These aromatic shoots are used in stir fries, salads and particularly with eggs. Fresh are preferred but are very seasonal (March, April). Since they are so popular they are now being grown in China in greenhouses and plastic tunnels for year round availability. The photo specimen, purchased from an Asian market in Los Angeles, was preserved with salt, the form normally sold here. It was 9 inches long and weighed 1-3/8 ounces.
More on Mahogany
The photo to the left shows a mature leaf stem, and an immature (edible) one at its base. The stem in this photo is considered unusual because it has a terminal leaflet - most stems have a pair of leaflets at the end. Photo by Doronenko distributed under license Creative Commons Attribution v2.5 Generic.
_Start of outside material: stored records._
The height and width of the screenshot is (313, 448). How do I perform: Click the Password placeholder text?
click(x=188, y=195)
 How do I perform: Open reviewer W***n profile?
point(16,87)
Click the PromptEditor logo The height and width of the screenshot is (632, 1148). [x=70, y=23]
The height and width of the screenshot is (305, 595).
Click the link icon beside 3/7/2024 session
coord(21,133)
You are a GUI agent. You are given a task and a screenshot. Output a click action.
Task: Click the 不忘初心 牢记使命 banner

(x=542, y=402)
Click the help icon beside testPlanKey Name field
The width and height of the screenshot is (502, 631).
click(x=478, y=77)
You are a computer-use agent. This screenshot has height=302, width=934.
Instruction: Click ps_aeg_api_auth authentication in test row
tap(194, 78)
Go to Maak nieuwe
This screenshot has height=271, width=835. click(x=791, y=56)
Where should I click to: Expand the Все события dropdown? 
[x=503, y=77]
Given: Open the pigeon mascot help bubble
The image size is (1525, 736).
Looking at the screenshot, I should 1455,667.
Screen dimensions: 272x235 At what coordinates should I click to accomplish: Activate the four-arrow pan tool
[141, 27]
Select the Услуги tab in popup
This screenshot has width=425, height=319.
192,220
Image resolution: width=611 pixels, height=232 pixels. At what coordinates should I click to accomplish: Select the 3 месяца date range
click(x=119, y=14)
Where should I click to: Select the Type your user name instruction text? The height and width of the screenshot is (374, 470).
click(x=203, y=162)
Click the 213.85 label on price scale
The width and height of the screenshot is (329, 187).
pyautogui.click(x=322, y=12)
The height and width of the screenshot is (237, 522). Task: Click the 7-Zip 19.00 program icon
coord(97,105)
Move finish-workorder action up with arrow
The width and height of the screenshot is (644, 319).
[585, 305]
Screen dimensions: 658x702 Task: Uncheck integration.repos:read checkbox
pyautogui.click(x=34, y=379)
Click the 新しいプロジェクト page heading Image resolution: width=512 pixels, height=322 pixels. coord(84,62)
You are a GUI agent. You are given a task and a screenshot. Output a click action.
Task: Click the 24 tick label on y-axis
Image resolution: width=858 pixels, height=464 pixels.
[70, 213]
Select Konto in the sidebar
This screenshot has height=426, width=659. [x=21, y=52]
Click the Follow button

Buying & Storing: The only way I've seen this sold in Los Angeles so far is flat trays of salted shoots sealed in a plastic bag - but I wouldn't be surprised if it's also available frozen and brined. I understand some people in California have trees planted in their back yards. While the seasonal shoot clusters are sold commercially, individual young leaves can also be picked for use all year.
Storing the salted variety is easy, just make sure the bag is tightly sealed so they don't dry out, which would ruin the flavor.
Prep: Salted Toon is quite salty, so soak it in cold water for an hour or so before using.